Les bons esprits cherchent à en tempérer l’effet pour les innocents, par des amendements qui ont échoué ces derniers jours[1] et qu’il faut peut-être abandonner jusqu’à un moment plus calme, mais qui seront faits certainement.

Je ne vous entretiendrai pas de notre situation politique ; nos communications ont été trop longtemps suspendues pour qu’il soit possible de se remettre au courant par une lettre. D’ailleurs, je ne puis me livrer au plaisir de vous entretenir longuement ; mes jours s’écoulent avec une rapidité qui me fait soupirer pour la paix de l’obscurité et les doux loisirs de la retraite.

Nous avons été dans des situations très diverses, mais nous sommes restés toujours les mêmes dans les plus grands changements. Aimant la liberté, parce qu’elle est nécessaire au bonheur et à la perfectibilité de l’espèce humaine ; sacrifiant au bien de tous les intérêts particuliers, parce que c’est le premier devoir de l’homme en société ; disant la vérité sans réserve et pratiquant la justice sans crainte ; indifférents à la vie, à la mort, employant l’une pour sa conscience et attendant l’autre pour son repos.
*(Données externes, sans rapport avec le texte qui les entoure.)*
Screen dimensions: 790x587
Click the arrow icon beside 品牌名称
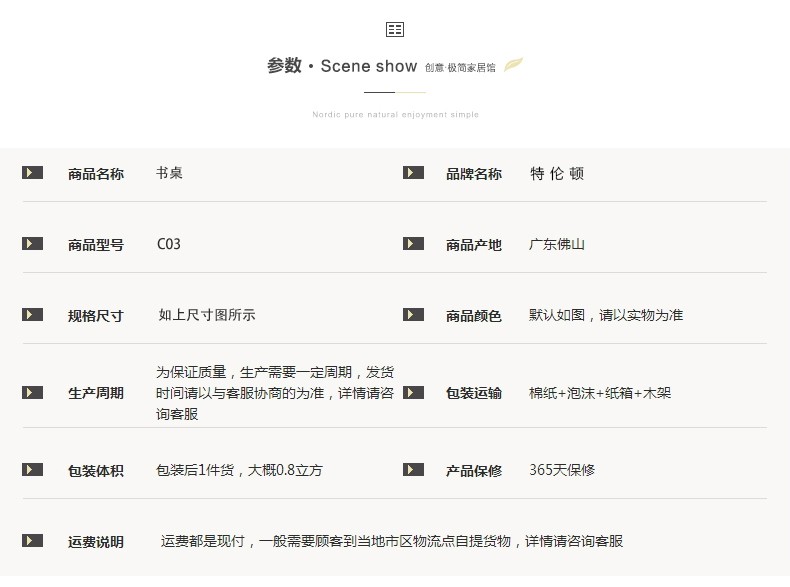pos(413,173)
Je joins ici une petite collection des derniers écrits de notre ami ; ils vous intéresseront par leur rapport avec notre état intérieur et le nôtre propre.

Donnez-nous quelquefois de vos nouvelles, conservez-nous votre amitié et recevez avec affection les assurances de l’éternel attachement que nous vous avons voué.

Je ne vous dis pas combien votre portrait m’a fait plaisir ; c’est en vous envoyant celui de mon mari que je veux vous en remercier ; mais je n’en ai pas encore un de bien fait, et j’aurai recours aussi au physionotrace[2].

Rappelez-nous au souvenir de votre chère famille et admettez-nous aux commémorations que vous y faites de ceux qui vous chérissent et que vous aimez.


Roland, née Phlipon.
  1. Dans la séance du 17 novembre, c’est-à-dire la veille du jour où cette lettre fut écrite, Manuel avait proposé un amendement en faveur des « revenans ». L’amendement fut ajourné, et la Patriote du 18 novembre le regretta.
  2. Procédé bien connu, alors très en vogue. — Voir note Appendice V.